AIM OF THE TASK:
Omit the images. Restate all of the records word for word.

Dataset entries
▼▼▼

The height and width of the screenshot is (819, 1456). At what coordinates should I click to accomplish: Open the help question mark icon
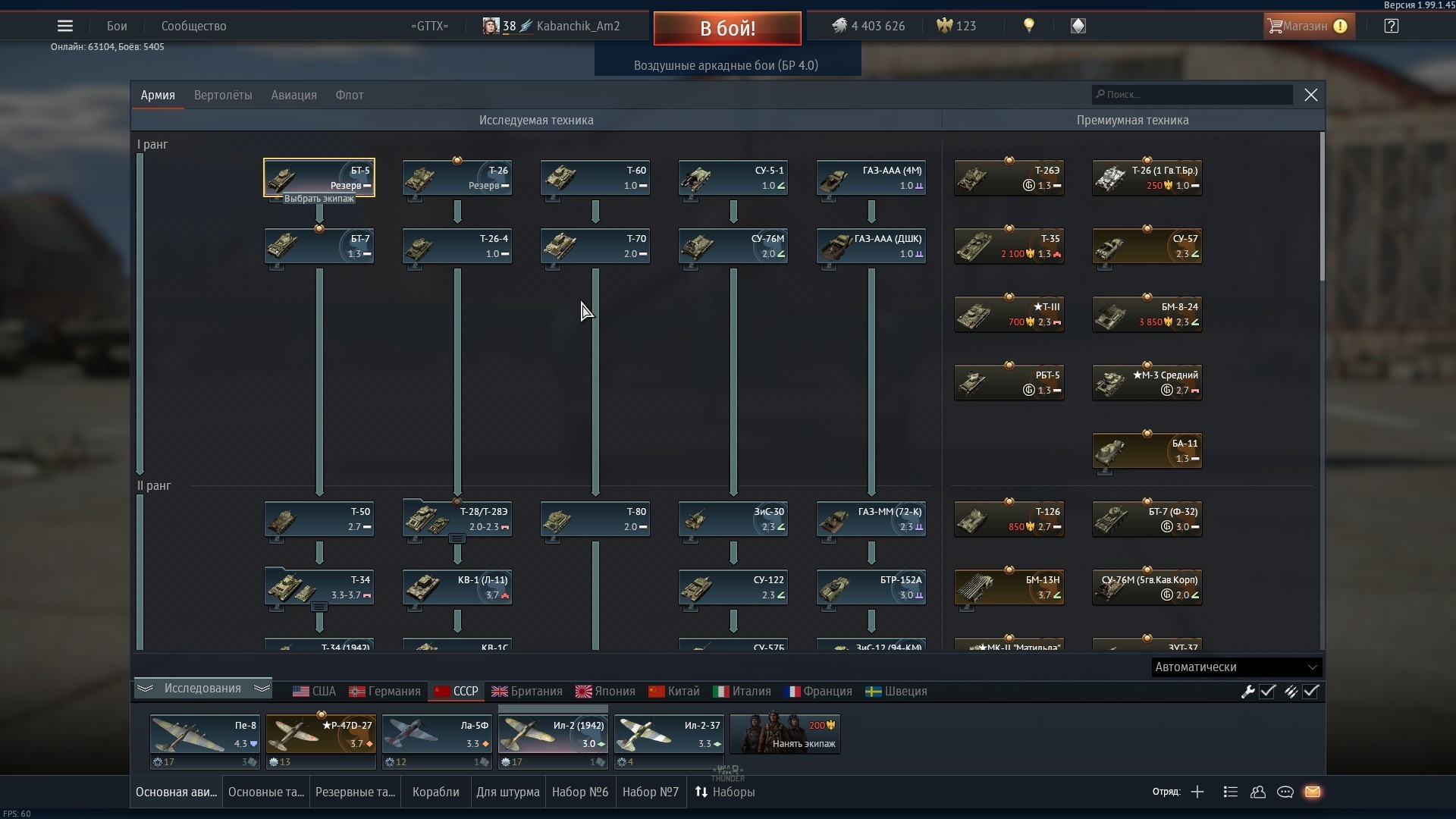point(1391,26)
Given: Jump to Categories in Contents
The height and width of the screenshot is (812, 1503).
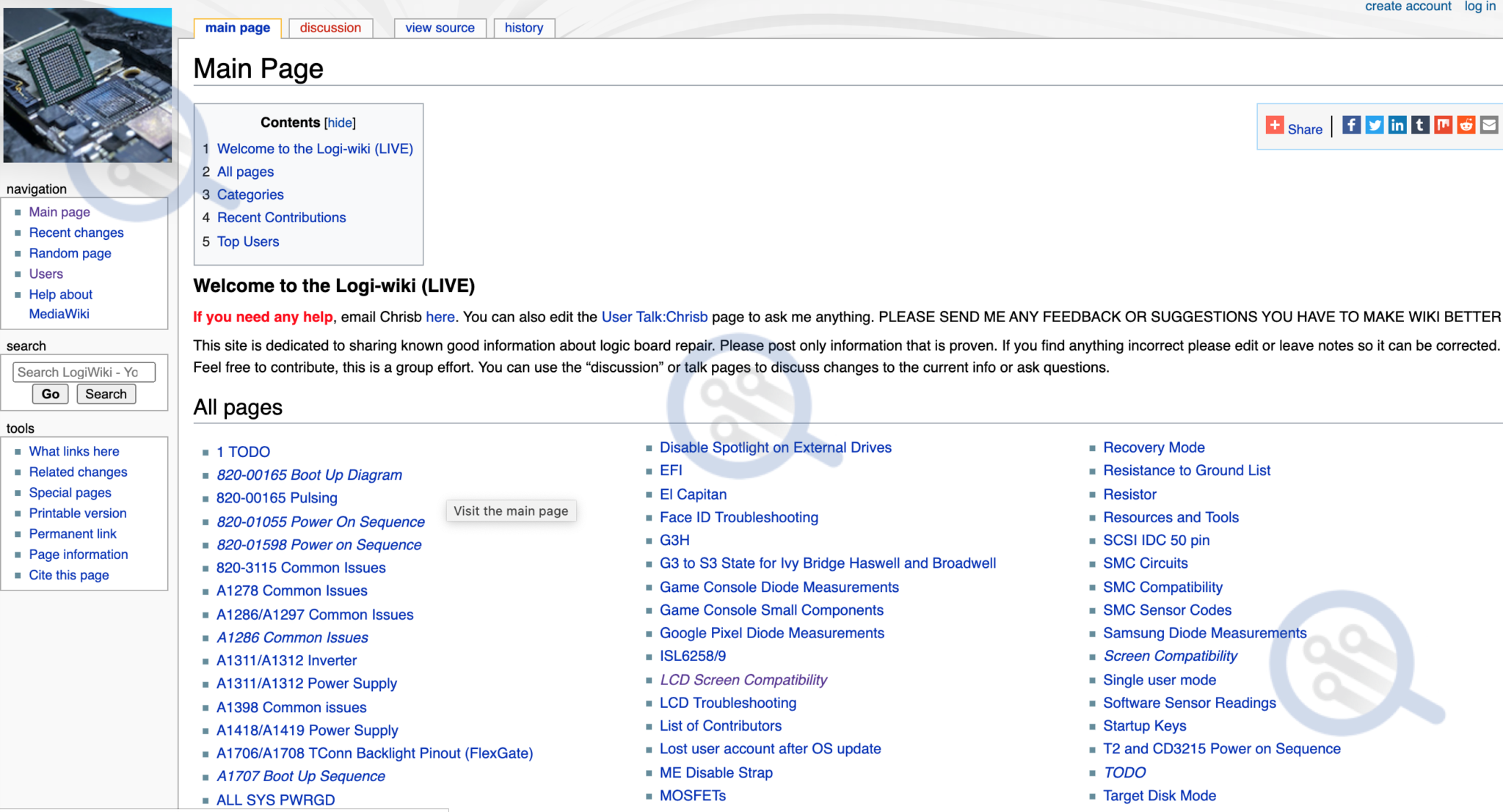Looking at the screenshot, I should click(x=250, y=194).
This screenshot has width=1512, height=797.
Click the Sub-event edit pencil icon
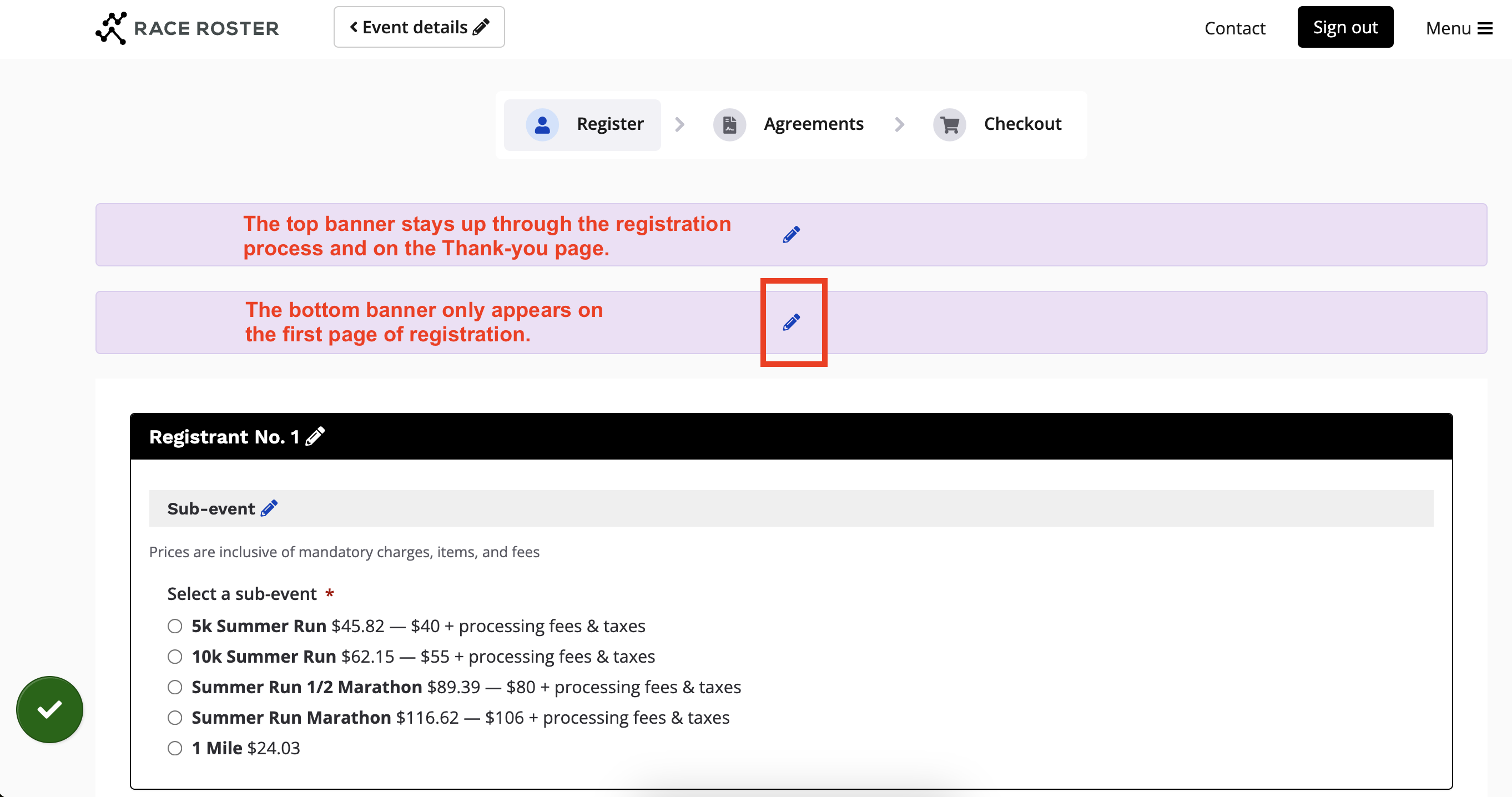[269, 508]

▲▲▲

ANSWER AREA:
The height and width of the screenshot is (819, 1456). At what coordinates should I click to accomplish: Open the help question mark icon
point(1391,26)
Given: Jump to Categories in Contents
The height and width of the screenshot is (812, 1503).
Looking at the screenshot, I should click(x=250, y=194).
This screenshot has width=1512, height=797.
Click the Sub-event edit pencil icon
[269, 508]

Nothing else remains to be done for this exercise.